Alors qu’il massait sa mâchoire douloureuse, Richard vit du coin de l’œil que Kahlan et Du Chaillu revenaient. Aussitôt, il tourna le dos à Chandalen pour aller les rejoindre.

— Je n’ai jamais entendu parler d’un guide forestier aussi doué pour se mettre dans le pétrin, souffla Cara, qui marchait à ses côtés. Maintenant qu’elles ont fini de converser, vous pensez avoir toujours deux mariages sur les bras, ou deux divorces ?

— Un seul mariage me suffira, répondit Richard sans se formaliser de l’arrogance de la Mord-Sith.
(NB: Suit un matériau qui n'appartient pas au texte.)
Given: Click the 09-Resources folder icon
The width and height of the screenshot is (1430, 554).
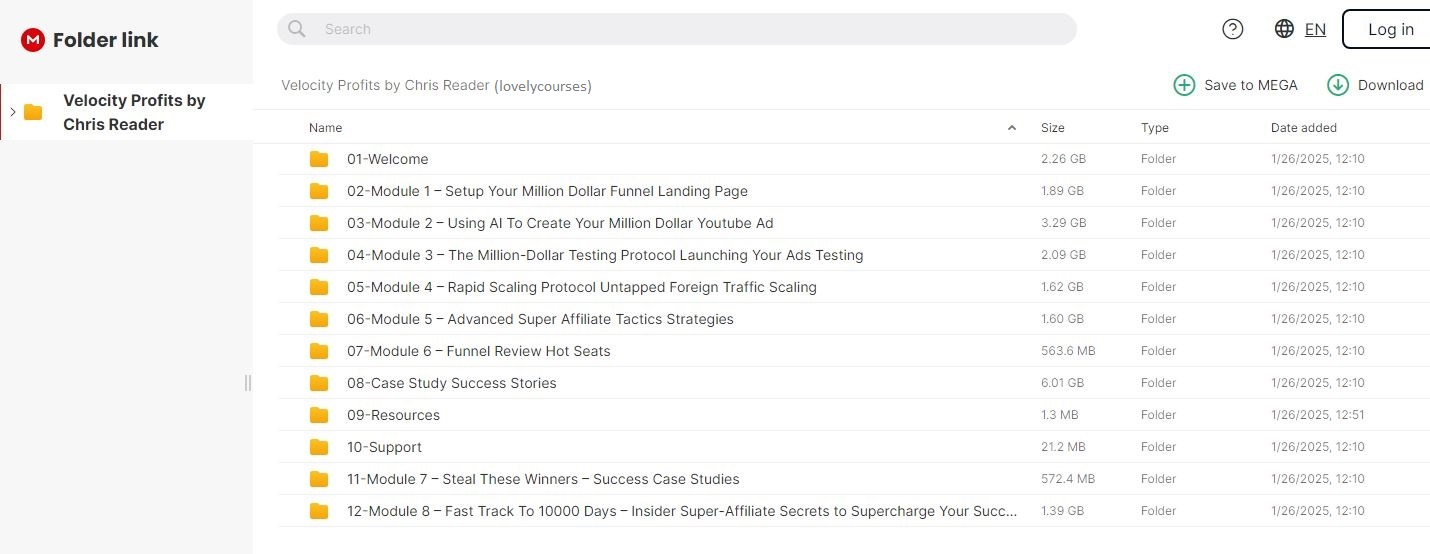Looking at the screenshot, I should 319,415.
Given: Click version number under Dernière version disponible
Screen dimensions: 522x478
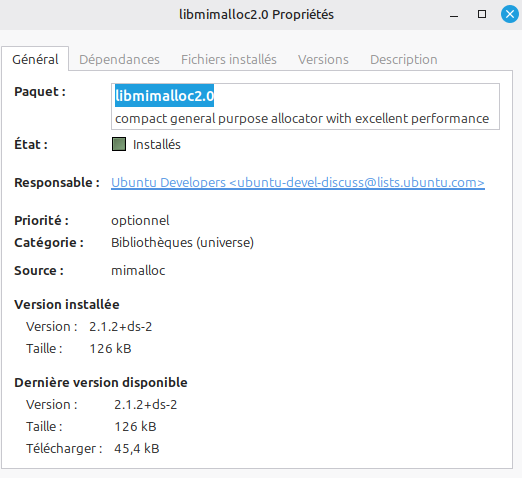Looking at the screenshot, I should (145, 404).
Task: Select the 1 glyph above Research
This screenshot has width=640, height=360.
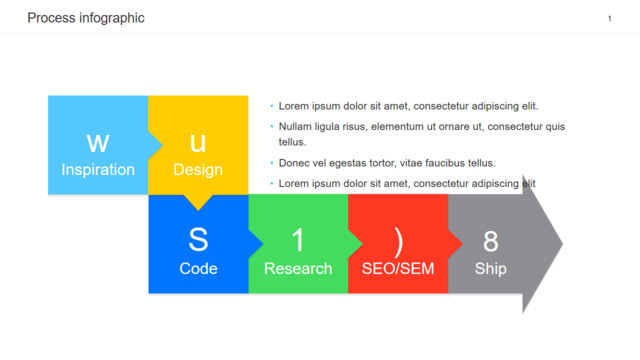Action: (x=298, y=240)
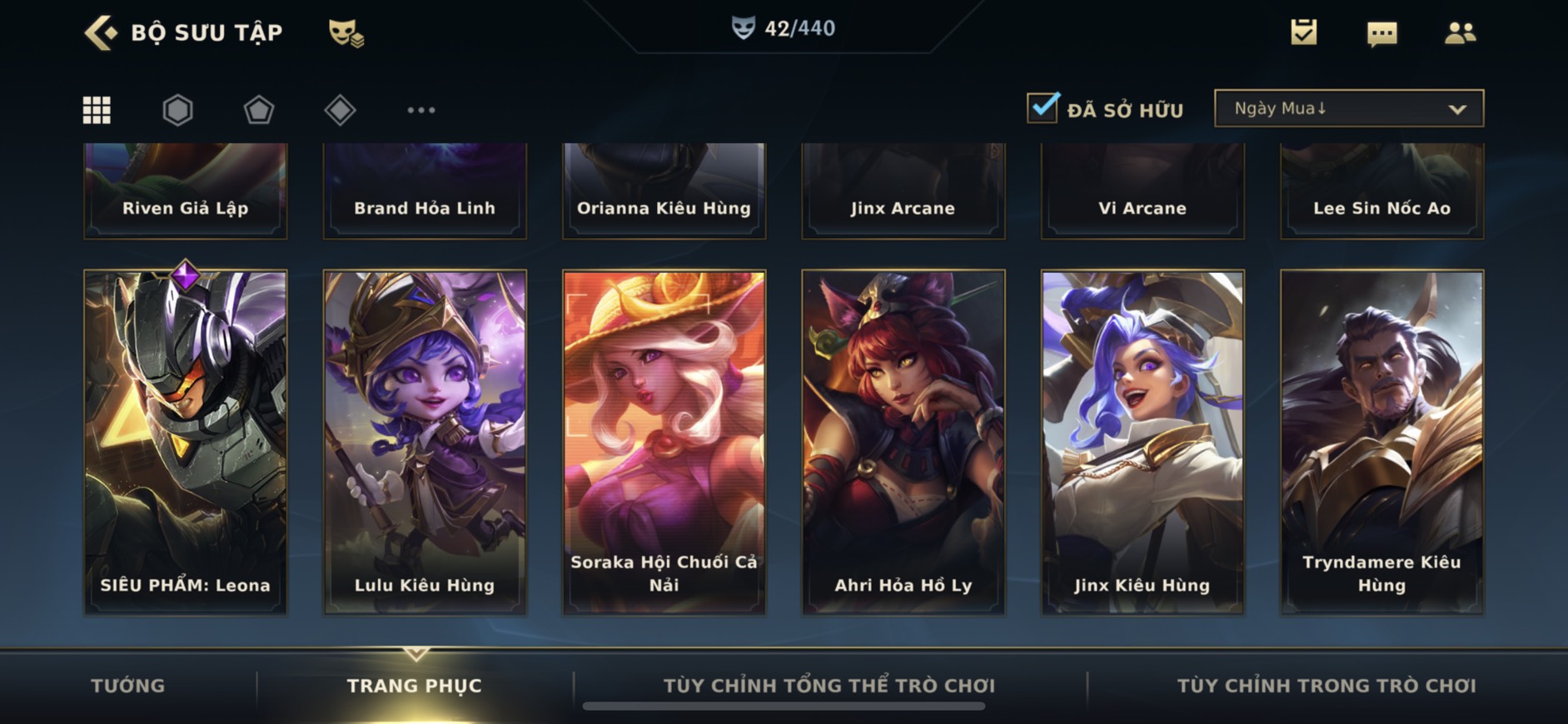The width and height of the screenshot is (1568, 724).
Task: Open the Tùy Chỉnh Trong Trò Chơi tab
Action: (1326, 686)
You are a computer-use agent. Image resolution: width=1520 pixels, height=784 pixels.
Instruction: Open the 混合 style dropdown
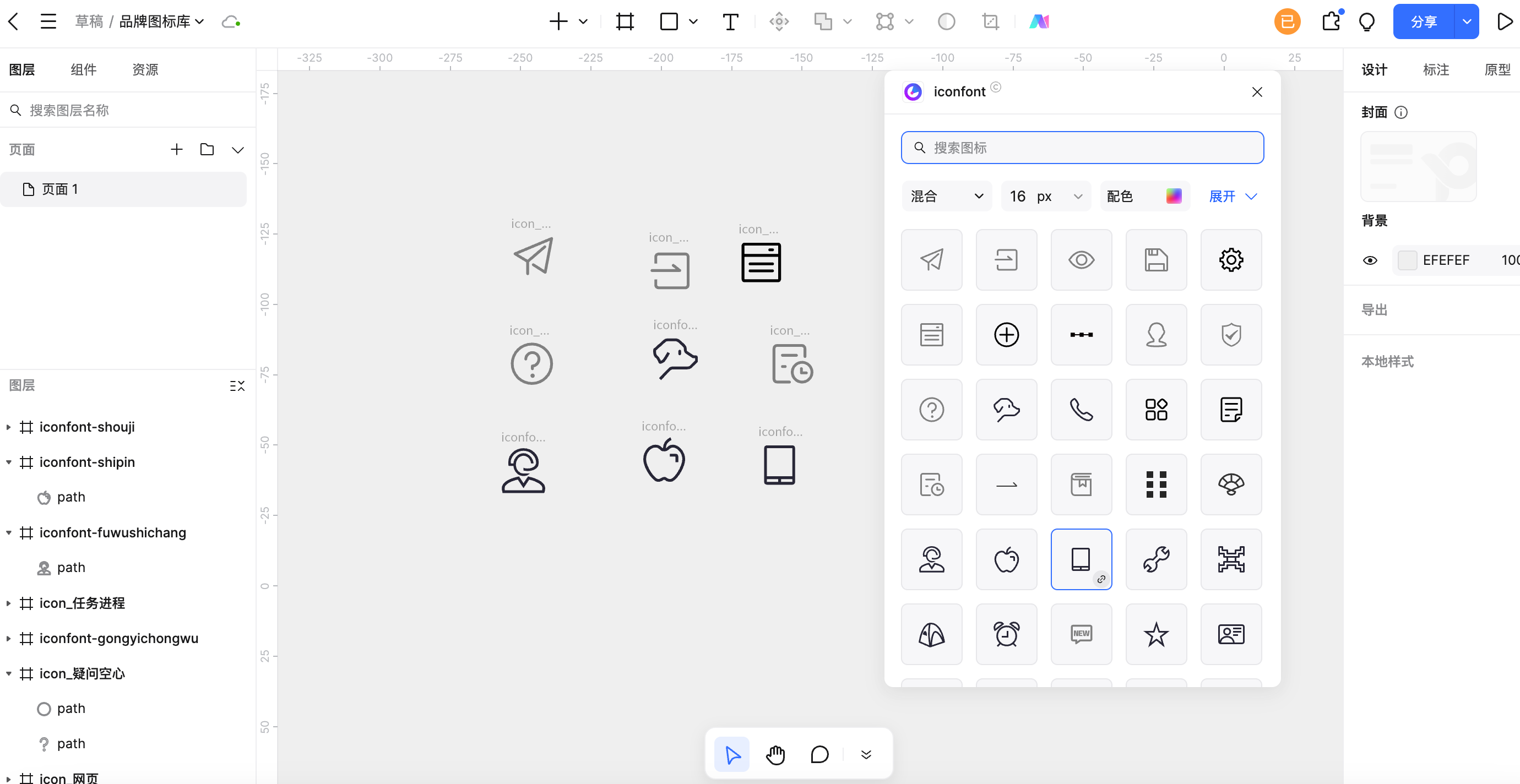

Elle le taquinait pour alléger l’atmosphère, il le savait très bien.

— Si elles vous laissent toutes les deux tomber, je serai toujours là…

— Merci, mais je n’ai surtout pas besoin d’une quatrième épouse…

Kahlan et Du Chaillu marchaient côte à côte dans les hautes herbes. Au moins, Richard ne vit pas de sang sur leurs visages…

— Ton autre femme m’a convaincue de te parler, annonça la Baka Tau Mana.

» Richard le Sourcier, tu as de la chance de nous avoir !

L’heureux époux préféra ne pas ouvrir la bouche, histoire de se laisser le temps de ravaler les répliques mordantes qui brûlaient d’en sortir.